### [RECORDS FOR THIS TASK]
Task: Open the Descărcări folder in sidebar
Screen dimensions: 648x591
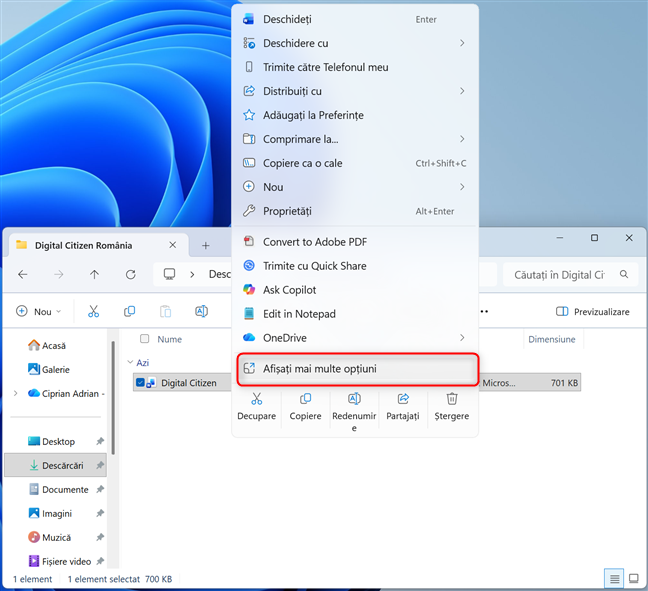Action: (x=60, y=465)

---

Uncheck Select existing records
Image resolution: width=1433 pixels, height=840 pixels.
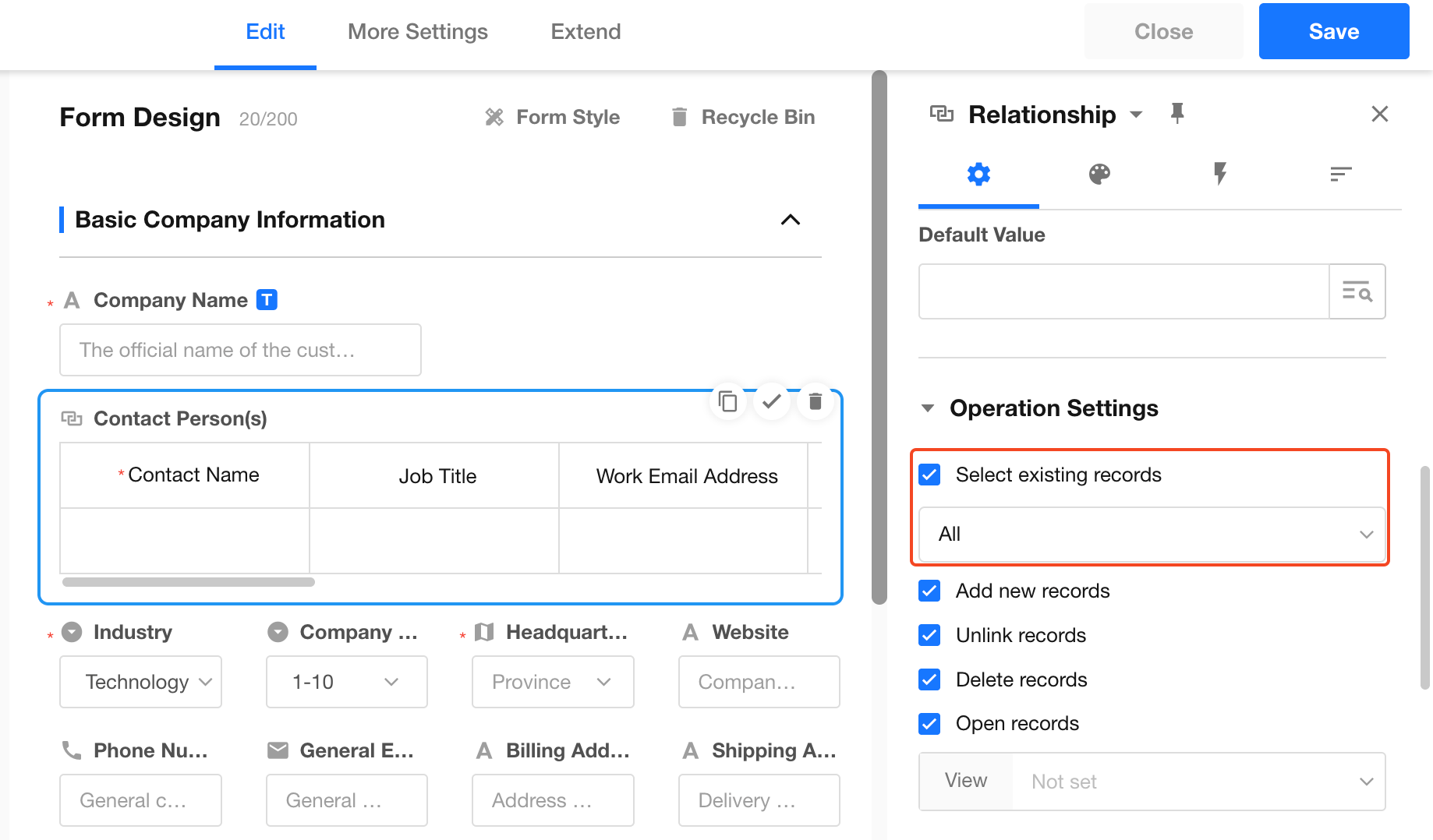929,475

==

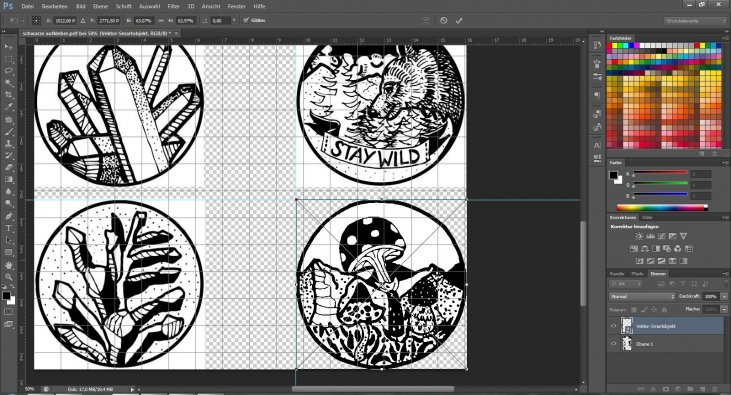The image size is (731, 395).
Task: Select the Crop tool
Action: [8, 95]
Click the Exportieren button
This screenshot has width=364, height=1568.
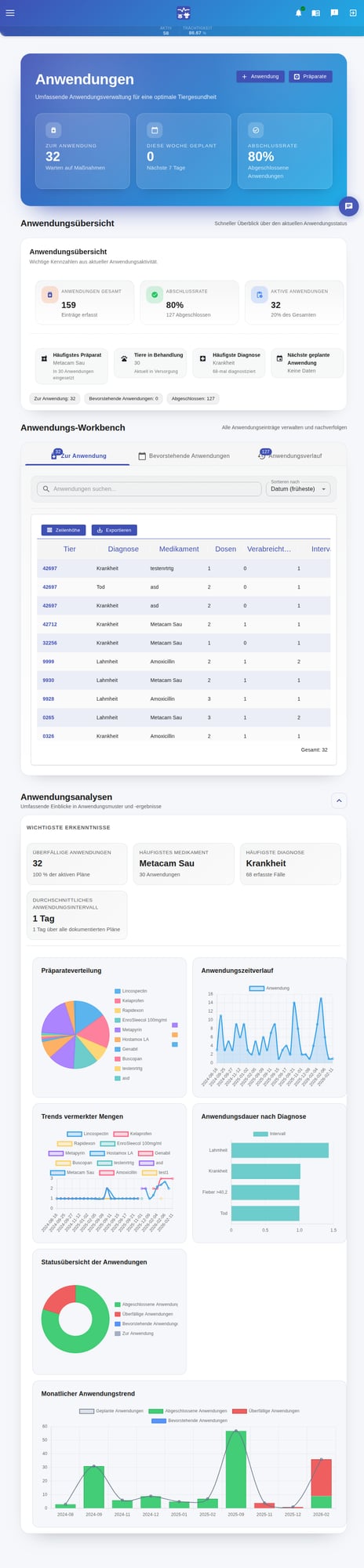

### [WHAT YOU NEED TO DO]
Every line above from the line with "Click the Exportieren button" to the line with "This screenshot has width=364, height=1568.", inclusive, must be returned exactly; no other line belongs in the reply.

### [SOLVED PROBLEM]
Click the Exportieren button
This screenshot has width=364, height=1568.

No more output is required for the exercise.